Data on finding words and elements

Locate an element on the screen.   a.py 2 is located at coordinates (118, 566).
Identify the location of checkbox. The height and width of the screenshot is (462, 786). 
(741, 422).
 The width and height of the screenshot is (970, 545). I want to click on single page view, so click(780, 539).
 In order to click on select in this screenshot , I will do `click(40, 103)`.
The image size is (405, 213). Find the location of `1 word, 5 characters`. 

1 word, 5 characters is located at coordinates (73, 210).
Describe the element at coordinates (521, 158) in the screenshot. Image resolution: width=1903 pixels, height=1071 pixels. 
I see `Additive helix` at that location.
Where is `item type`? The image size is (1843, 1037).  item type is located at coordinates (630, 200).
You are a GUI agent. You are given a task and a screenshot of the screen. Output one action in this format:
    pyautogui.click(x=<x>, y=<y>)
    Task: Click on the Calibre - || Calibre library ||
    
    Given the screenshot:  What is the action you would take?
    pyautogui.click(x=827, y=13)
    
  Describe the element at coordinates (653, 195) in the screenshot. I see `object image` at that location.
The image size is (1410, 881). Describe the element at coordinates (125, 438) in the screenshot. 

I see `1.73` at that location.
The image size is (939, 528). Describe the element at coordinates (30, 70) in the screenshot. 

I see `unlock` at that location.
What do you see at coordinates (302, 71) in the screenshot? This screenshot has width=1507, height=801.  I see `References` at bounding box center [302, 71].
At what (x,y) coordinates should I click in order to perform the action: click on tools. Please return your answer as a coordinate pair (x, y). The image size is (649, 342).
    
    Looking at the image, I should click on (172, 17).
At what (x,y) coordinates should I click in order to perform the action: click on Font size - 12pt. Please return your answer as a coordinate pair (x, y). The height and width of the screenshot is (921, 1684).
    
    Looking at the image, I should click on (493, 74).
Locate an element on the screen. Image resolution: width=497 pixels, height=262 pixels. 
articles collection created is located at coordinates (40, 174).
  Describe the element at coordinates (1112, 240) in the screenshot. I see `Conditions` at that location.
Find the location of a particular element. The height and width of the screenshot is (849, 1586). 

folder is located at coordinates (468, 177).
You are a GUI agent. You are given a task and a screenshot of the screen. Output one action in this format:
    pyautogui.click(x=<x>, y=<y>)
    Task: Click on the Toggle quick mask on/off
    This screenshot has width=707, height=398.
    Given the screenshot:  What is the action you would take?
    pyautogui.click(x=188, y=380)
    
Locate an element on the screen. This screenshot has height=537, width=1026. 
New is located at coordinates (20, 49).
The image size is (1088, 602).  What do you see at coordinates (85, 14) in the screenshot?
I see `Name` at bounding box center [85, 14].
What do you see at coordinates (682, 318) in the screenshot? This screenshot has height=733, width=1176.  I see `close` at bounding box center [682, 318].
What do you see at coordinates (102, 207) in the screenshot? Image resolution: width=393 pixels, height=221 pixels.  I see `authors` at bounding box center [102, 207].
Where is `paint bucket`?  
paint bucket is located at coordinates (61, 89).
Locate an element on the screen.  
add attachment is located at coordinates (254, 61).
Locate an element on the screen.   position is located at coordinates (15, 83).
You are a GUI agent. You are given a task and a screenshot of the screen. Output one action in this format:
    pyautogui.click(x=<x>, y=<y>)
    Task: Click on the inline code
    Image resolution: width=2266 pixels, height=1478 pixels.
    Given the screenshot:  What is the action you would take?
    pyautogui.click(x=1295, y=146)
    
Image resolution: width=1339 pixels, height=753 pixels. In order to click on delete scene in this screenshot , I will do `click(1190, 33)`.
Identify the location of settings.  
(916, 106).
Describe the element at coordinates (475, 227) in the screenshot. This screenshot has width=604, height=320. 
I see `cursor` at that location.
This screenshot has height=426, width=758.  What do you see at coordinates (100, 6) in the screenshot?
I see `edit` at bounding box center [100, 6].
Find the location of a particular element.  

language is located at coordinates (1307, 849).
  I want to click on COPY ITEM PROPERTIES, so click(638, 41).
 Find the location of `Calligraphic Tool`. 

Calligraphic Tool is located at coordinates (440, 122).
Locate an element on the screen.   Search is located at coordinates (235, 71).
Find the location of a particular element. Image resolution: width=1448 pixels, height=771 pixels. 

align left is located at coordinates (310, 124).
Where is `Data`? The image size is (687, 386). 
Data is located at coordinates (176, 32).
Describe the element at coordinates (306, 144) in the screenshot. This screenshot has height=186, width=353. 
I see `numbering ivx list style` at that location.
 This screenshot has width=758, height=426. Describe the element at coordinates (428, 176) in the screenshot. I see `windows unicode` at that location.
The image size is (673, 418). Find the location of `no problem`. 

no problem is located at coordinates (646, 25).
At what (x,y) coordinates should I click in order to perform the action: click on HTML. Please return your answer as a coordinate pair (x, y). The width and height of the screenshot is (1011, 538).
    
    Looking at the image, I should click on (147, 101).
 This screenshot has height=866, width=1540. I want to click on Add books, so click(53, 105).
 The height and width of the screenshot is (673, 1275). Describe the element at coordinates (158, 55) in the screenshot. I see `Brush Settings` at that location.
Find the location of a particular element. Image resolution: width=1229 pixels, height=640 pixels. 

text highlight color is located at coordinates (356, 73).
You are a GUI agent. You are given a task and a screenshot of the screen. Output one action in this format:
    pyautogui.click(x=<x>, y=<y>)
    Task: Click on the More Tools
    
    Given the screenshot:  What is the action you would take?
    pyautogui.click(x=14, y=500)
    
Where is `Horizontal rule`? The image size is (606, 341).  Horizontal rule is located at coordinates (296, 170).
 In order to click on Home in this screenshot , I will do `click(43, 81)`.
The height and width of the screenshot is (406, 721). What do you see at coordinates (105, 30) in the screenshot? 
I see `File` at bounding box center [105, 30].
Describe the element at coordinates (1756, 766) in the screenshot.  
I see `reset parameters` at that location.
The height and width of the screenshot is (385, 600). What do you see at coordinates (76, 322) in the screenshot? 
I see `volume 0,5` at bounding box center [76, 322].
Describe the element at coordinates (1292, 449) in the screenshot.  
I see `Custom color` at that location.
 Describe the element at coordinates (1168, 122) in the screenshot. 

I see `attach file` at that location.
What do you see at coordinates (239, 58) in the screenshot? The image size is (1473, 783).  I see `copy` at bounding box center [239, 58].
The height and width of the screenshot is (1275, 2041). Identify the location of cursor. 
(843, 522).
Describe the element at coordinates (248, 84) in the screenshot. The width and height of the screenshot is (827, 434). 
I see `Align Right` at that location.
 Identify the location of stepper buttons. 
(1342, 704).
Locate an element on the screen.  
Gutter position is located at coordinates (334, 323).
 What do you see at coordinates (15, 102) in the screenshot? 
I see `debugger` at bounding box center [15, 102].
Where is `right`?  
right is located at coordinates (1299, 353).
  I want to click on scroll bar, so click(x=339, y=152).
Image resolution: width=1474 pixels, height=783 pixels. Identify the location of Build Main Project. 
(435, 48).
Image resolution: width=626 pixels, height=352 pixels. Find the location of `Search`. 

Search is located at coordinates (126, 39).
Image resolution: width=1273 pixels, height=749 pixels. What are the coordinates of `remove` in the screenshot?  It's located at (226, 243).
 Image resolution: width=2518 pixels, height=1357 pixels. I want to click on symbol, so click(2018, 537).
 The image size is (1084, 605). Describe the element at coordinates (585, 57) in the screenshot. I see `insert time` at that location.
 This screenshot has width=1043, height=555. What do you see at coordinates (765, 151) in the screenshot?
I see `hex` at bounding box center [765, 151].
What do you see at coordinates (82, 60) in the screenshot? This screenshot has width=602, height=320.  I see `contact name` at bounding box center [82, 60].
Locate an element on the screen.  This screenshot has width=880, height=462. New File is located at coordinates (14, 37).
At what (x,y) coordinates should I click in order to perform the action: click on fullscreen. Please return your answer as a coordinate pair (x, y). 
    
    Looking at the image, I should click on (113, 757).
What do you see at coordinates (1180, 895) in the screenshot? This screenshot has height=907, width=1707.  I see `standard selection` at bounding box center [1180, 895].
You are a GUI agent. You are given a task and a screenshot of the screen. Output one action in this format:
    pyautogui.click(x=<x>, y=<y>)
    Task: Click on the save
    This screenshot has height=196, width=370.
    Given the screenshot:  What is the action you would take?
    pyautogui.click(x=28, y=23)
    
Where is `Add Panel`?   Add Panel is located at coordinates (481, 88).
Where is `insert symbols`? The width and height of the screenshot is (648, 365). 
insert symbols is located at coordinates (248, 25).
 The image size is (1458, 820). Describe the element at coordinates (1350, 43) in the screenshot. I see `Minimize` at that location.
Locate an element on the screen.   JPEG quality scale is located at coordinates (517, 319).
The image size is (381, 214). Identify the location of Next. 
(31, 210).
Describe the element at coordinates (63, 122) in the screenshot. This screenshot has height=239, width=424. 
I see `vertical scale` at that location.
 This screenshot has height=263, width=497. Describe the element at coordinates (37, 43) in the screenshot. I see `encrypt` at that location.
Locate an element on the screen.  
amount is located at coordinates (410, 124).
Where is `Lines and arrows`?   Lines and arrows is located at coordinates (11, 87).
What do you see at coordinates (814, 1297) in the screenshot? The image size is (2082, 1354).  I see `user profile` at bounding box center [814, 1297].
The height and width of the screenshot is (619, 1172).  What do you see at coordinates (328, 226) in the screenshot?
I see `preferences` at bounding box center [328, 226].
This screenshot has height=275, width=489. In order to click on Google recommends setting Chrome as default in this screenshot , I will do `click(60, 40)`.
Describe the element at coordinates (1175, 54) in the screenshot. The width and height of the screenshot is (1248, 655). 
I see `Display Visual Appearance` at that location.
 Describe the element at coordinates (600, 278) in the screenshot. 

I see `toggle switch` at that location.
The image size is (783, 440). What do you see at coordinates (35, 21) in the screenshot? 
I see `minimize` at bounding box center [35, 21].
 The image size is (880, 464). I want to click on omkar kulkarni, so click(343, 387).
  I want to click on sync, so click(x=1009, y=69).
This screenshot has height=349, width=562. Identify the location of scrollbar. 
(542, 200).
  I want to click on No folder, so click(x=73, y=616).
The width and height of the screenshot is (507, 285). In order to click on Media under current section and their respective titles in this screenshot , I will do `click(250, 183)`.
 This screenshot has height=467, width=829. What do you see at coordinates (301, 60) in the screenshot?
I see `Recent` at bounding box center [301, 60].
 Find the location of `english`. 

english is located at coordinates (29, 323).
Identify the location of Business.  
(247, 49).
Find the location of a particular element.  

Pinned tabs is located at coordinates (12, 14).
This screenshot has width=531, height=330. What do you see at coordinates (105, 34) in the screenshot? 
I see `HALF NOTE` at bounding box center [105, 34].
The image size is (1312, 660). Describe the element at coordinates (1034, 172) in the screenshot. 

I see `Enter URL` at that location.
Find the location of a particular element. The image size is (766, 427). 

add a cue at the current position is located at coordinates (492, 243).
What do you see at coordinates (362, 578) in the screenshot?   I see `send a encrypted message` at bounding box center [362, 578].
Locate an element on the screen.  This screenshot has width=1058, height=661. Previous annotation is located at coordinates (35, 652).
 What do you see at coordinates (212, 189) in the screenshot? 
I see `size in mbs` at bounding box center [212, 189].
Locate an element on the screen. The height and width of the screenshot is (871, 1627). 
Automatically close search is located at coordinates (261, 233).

→ Your objective
Rewrite the data from the line containing "This screenshot has height=349, width=562." through the end, changing "Find the location of" to "Identify the location of" and leaving everything else as it is.

→ Answer
This screenshot has height=349, width=562. Identify the location of scrollbar. 
(542, 200).
  I want to click on No folder, so click(x=73, y=616).
The width and height of the screenshot is (507, 285). In order to click on Media under current section and their respective titles in this screenshot , I will do `click(250, 183)`.
 This screenshot has height=467, width=829. What do you see at coordinates (301, 60) in the screenshot?
I see `Recent` at bounding box center [301, 60].
 Identify the location of `english`. 

english is located at coordinates (29, 323).
Identify the location of Business.  
(247, 49).
Identify the location of a particular element.  

Pinned tabs is located at coordinates (12, 14).
This screenshot has width=531, height=330. What do you see at coordinates (105, 34) in the screenshot? 
I see `HALF NOTE` at bounding box center [105, 34].
The image size is (1312, 660). Describe the element at coordinates (1034, 172) in the screenshot. 

I see `Enter URL` at that location.
Identify the location of a particular element. The image size is (766, 427). 

add a cue at the current position is located at coordinates (492, 243).
What do you see at coordinates (362, 578) in the screenshot?   I see `send a encrypted message` at bounding box center [362, 578].
Locate an element on the screen.  This screenshot has width=1058, height=661. Previous annotation is located at coordinates (35, 652).
 What do you see at coordinates (212, 189) in the screenshot? 
I see `size in mbs` at bounding box center [212, 189].
Locate an element on the screen. The height and width of the screenshot is (871, 1627). 
Automatically close search is located at coordinates (261, 233).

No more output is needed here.